To avoid provisioning errors of new tasks on the cluster a custom lambda is created to monitor the ECS cluster ENI’s (Elastic Network Interface). Once a particular threshold is met the cluster will add an additional EC2 instance to the cluster and allow new tasks to be provisioned.
The awsvpc network mode for ECS assigns each task a dedicated network interface on the host. This enables each task to have its own elastic network interface, a primary private IP address and an internal DNS hostname. The main benefit here is that it allows each task to be secured using security groups and grants more visibility with network monitoring tools.
https://docs.aws.amazon.com/AmazonECS/latest/developerguide/task-networking.html
Note: the documentation below assumes you have already deployed an ECS cluster in the environment.
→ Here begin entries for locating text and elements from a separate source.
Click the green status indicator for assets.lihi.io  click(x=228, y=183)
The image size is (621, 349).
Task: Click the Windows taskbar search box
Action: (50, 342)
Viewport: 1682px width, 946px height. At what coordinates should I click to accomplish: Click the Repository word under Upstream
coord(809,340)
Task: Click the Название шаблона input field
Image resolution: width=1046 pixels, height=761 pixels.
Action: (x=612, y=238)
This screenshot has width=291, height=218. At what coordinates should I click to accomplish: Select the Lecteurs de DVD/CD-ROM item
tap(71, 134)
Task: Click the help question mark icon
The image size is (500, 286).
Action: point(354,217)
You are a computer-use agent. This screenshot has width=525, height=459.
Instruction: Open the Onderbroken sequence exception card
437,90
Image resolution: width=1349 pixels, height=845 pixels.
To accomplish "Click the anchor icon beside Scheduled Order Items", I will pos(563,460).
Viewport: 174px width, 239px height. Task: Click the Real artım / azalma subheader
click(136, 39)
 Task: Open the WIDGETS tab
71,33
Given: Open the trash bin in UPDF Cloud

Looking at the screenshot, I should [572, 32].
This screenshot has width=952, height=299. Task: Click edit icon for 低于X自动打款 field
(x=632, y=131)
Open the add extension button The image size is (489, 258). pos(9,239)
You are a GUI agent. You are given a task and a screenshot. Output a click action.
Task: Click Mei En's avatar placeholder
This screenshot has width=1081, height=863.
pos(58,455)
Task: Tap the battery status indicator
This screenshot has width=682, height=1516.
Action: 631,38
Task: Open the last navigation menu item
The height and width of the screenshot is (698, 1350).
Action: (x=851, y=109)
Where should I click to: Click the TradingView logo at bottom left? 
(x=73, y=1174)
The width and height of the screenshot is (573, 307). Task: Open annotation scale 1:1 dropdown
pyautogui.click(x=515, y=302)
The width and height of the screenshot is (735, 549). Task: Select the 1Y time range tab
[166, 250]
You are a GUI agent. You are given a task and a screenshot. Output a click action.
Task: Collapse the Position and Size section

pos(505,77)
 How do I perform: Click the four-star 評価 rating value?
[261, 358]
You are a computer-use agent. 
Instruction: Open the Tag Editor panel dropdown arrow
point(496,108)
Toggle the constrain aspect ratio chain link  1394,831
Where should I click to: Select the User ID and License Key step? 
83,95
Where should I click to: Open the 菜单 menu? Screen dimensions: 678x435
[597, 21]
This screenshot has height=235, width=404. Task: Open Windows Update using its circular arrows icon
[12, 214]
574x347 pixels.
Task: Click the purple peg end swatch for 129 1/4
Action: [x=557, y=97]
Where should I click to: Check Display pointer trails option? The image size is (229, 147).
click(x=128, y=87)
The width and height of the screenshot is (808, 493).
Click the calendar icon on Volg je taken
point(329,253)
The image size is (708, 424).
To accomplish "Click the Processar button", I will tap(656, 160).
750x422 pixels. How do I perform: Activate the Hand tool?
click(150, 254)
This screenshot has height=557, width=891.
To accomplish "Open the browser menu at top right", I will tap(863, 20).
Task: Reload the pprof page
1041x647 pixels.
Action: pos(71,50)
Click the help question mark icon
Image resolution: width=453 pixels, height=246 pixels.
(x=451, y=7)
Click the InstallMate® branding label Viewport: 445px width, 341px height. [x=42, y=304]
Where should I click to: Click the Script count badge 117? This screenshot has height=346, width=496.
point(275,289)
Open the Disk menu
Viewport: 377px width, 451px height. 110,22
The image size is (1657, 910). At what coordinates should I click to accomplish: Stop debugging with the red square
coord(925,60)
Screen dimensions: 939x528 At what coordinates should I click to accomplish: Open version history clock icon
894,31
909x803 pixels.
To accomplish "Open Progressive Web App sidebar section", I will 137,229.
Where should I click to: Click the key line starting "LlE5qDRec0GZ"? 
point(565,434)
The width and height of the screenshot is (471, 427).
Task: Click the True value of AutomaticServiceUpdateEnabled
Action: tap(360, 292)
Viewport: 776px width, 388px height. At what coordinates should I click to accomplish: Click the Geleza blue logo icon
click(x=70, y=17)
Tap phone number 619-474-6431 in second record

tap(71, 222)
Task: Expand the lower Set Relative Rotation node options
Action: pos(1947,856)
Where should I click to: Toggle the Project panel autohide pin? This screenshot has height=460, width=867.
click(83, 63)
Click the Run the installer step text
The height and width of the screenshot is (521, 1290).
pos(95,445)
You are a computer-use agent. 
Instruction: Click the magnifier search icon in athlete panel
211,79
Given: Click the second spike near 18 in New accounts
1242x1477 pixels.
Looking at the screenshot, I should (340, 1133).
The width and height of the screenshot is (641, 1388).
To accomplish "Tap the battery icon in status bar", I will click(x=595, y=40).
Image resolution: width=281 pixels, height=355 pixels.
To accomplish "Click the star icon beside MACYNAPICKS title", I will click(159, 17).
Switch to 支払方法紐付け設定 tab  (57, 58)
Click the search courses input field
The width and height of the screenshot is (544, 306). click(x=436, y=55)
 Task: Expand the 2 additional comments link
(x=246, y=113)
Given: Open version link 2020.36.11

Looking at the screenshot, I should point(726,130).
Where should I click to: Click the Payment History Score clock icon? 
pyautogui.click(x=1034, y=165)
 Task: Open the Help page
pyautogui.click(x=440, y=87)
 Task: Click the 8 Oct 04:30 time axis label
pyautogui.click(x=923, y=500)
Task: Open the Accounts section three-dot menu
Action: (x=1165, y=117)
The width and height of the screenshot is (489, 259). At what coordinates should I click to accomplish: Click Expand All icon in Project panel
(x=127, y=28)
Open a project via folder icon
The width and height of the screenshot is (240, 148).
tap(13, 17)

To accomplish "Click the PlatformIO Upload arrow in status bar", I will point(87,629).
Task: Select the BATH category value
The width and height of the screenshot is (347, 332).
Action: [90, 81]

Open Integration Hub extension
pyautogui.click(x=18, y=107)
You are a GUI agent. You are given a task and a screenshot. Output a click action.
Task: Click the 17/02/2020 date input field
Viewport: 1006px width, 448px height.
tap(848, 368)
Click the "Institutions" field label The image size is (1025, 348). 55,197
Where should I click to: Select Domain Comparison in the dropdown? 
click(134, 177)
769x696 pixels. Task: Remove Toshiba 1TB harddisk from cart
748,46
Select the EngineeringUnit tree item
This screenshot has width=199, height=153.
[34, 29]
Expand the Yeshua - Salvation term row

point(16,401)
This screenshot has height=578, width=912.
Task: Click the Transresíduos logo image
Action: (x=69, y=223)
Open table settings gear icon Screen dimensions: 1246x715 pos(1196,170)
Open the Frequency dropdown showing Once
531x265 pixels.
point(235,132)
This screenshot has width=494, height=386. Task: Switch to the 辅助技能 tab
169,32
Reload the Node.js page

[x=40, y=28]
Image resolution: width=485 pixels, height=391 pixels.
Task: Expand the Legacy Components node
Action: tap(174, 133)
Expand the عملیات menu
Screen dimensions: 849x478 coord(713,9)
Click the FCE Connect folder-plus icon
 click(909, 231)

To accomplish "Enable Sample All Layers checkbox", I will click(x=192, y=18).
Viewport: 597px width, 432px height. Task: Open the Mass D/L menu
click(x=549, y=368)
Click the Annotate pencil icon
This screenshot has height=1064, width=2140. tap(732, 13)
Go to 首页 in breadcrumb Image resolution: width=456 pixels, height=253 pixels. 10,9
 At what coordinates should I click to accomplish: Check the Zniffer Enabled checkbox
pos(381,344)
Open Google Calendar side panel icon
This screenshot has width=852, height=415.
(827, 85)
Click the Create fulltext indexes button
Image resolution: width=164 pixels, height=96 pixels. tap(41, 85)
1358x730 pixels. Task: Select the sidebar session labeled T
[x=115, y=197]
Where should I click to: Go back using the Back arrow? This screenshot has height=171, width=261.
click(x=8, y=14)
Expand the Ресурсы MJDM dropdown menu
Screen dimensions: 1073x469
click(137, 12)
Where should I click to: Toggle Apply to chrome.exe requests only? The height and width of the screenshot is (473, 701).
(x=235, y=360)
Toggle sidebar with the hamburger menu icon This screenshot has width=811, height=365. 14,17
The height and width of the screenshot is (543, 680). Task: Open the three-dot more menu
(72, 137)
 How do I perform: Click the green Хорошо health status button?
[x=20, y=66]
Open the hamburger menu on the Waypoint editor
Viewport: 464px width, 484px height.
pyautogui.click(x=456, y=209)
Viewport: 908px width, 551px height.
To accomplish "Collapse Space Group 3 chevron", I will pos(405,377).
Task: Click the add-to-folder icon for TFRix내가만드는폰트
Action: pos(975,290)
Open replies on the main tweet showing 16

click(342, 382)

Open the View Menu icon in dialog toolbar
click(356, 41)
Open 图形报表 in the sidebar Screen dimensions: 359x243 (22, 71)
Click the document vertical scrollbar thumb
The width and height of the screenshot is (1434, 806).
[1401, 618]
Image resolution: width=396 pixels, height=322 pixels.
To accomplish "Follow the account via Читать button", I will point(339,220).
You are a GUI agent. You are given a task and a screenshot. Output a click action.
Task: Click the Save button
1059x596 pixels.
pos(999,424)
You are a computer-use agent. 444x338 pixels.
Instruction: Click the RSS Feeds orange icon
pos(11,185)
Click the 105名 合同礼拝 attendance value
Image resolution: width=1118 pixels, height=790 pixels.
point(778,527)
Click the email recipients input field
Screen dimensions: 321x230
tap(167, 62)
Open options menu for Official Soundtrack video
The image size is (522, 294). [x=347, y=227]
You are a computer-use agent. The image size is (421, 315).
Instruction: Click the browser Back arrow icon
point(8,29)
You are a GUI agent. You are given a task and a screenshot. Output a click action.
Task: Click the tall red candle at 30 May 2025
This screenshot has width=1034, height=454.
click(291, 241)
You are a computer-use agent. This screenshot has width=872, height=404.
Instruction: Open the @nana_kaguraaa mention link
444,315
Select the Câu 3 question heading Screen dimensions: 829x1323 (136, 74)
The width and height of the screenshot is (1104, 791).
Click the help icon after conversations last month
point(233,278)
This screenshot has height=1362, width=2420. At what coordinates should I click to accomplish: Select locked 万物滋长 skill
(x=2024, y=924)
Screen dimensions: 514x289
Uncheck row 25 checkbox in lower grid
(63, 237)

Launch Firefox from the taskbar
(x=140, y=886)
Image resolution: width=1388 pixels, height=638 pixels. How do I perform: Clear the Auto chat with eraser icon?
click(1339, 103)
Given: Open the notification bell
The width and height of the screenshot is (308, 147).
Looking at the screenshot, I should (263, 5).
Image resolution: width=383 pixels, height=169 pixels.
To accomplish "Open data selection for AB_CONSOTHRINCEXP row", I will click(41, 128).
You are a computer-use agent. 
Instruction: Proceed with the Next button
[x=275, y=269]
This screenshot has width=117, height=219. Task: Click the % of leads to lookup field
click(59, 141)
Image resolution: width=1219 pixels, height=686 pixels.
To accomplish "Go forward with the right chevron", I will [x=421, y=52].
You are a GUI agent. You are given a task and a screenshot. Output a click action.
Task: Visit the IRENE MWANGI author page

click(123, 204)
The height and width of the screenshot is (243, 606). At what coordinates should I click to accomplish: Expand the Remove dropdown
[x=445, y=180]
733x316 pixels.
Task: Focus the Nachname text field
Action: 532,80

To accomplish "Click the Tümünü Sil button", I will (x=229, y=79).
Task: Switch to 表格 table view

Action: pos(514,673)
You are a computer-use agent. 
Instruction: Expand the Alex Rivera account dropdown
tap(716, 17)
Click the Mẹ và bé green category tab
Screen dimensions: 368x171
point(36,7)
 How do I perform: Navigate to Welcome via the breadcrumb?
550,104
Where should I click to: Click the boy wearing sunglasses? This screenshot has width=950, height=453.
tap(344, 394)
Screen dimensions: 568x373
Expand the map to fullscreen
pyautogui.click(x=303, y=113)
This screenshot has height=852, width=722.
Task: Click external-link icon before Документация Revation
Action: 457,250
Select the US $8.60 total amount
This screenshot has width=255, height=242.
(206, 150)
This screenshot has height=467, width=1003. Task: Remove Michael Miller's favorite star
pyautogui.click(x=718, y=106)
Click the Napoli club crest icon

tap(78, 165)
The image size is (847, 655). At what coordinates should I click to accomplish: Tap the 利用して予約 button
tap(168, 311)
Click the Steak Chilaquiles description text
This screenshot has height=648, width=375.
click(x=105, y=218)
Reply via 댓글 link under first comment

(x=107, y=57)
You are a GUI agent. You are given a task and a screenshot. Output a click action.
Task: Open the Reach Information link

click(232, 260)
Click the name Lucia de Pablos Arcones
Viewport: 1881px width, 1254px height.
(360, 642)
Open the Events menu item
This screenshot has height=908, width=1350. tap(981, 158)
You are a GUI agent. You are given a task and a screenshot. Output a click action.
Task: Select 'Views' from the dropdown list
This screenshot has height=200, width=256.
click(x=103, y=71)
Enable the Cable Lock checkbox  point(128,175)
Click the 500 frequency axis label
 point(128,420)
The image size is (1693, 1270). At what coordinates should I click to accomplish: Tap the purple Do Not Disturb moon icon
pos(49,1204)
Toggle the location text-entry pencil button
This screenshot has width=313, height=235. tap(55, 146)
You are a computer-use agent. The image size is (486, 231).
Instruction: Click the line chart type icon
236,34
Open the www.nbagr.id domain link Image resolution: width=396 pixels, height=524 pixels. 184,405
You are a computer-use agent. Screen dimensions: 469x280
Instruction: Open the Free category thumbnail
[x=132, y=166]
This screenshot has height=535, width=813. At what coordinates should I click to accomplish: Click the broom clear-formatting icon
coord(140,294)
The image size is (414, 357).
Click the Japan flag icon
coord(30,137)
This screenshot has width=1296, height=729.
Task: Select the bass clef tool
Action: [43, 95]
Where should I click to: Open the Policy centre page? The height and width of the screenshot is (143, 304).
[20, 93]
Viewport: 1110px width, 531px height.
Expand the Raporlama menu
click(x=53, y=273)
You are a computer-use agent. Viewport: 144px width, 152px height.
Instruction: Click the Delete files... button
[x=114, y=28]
- Create a CloudWatch rule with the following event pattern.
CloudWatch Event Pattern:
This CWE rule is designed to analyze all ECS events on the account and trigger a lambda function to post custom CloudWatch metrics for the remaining CPU, MEM, and ENIs on the selected cluster.
RULE: ecs-resources-available-on-cluster
{
"source": [
"aws.ecs"
],
"detail-type": [
"ECS Task State Change",
"ECS Container Instance State Change"
]
}
- Create Lambda function for the ECS custom resource monitoring for ENI’s, CPU and MEM on the assigned cluster.
ecs-autoscalingV3.py
- Create a CloudWatch Alarm based on the custom metrics produced by the cluster in the auto scaling-group.
Example:
aws cloudwatch put-metric-alarm \
> --alarm-name ecs-eni-monitoring \
> --alarm-description "Alarm when ENI's on cluster only have 2 slots available in the pool" \
> --metric-name ecs-remaining-eni's \
> --namespace AWS/EC2 \
> --dimensions ecs-autoscaling = ecs-autoscaling \
> --statistic Average \
> --dimensions Name=ecs-autoscaling,Value=ecs-autoscaling \
> --period 300 \
> --evaluation-periods 1 \
> --threshold 2 \
> --comparison-operator GreaterThanOrEqualToThreshold \
> --unit count \
> --alarm-actions "arn:aws:autoscaling:ca-central-1:<account#>:scalingPolicy:<id of the policy>:autoScalingGroupName/<Name>:policyName/<Name>
You now have the ability to monitor ECS cluster resources and take appropriate actions on available ENI’s, CPU or MEM resources based on your desired needs. More importantly you will no longer run into provisioning issues running in AWSVPC networking mode when no more ENI’s are available in the cluster and the ECS service gets stuck in an endless loop of trying to add a new ENI to the host’s and then removing them over and over.